### ENTRIES PROVIDED
================

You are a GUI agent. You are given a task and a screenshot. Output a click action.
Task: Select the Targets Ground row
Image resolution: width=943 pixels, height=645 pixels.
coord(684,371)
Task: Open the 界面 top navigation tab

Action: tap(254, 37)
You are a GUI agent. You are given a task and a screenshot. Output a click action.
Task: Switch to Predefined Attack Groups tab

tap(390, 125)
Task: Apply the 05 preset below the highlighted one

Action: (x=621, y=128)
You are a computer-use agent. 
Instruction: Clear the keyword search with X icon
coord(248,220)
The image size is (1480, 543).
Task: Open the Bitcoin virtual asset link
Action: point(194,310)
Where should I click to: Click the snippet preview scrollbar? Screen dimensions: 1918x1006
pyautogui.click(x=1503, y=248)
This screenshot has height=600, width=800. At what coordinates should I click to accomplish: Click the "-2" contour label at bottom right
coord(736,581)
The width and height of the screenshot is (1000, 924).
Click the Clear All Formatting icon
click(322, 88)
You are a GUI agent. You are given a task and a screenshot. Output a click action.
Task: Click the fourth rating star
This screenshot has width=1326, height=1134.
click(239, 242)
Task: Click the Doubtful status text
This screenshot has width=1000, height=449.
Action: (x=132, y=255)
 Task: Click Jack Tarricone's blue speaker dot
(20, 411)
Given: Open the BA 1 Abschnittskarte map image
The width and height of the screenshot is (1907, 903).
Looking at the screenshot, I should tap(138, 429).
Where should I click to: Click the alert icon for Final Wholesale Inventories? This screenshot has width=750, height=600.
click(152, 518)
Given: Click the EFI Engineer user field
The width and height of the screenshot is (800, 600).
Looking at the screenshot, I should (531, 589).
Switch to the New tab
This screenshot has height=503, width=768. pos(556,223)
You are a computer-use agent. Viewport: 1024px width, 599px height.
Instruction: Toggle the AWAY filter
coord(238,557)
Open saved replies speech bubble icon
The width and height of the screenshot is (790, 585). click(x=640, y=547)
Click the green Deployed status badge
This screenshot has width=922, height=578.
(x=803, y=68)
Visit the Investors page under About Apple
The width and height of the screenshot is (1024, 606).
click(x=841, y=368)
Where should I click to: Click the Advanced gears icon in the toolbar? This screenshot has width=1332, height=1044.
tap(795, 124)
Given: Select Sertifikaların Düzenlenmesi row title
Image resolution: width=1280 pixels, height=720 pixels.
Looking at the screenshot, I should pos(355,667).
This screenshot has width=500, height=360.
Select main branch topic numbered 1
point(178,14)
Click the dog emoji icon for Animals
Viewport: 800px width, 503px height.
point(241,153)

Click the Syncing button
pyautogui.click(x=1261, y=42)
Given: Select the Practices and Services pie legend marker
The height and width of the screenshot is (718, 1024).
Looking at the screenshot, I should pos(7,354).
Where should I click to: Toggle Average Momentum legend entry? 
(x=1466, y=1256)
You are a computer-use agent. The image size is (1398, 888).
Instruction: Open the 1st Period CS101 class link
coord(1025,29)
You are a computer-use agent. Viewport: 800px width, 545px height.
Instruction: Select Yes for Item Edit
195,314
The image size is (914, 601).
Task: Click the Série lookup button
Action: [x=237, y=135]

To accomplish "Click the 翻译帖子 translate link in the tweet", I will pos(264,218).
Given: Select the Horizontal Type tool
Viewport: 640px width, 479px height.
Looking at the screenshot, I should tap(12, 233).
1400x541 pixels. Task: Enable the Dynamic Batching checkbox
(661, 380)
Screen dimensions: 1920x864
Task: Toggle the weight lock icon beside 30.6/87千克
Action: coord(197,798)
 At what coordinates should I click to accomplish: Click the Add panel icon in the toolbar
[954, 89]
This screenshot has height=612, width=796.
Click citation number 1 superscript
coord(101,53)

================

### THE PROBLEM
Start at the line containing "This screenshot has height=612, width=796." and copy each line through the last one in the records, exactly and with nothing added.

### WORKED SOLUTION
This screenshot has height=612, width=796.
Click citation number 1 superscript
coord(101,53)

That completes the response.